Crown agency the Energy Efficiency and Conservation Authority (EECA) put $1m into the failed carshare firm over two co-funding rounds ($500,000 during 2016-17 for 50 plug-in hybrids and chargers in Wellington’s CBD and the same amount in 2019 to help Mevo deploy 100 pure EVs and “ensure the efficiency and sustainability of the vehicles in use”).
Most start-ups fall over.
In this case, the EECA says it wasn’t a total failure, as insights were gained.
“The high-level objective of this targeted investment was to demonstrate different use cases – including barriers for business deployment of EVs [electric vehicles] – of which car-sharing was one avenue to explore in New Zealand,” EECA partnerships head Richard Briggs told Tech Insider.
“At this point [2016], there were only a handful of EVs in the country,” Briggs said.
“From an EECA perspective, the Mevo projects delivered valuable insights into how PHEVs [plug-in hybrid electric vehicles] and then full battery electric vehicles best operate under this new model, picking up traction internationally.

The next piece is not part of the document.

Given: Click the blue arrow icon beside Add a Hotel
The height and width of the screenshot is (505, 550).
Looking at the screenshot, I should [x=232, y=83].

“They demonstrated how to give users confidence in an EV’s share model, when range anxiety and the ability to charge were a barrier to adoption.
“We have also noted overall an uptake in the car share concept utilising electric vehicles in the years since, despite a challenging market at times.”
Chris Keall is an Auckland-based member of the Herald’s business team. He joined the Herald in 2018 and is the technology editor and a senior business writer.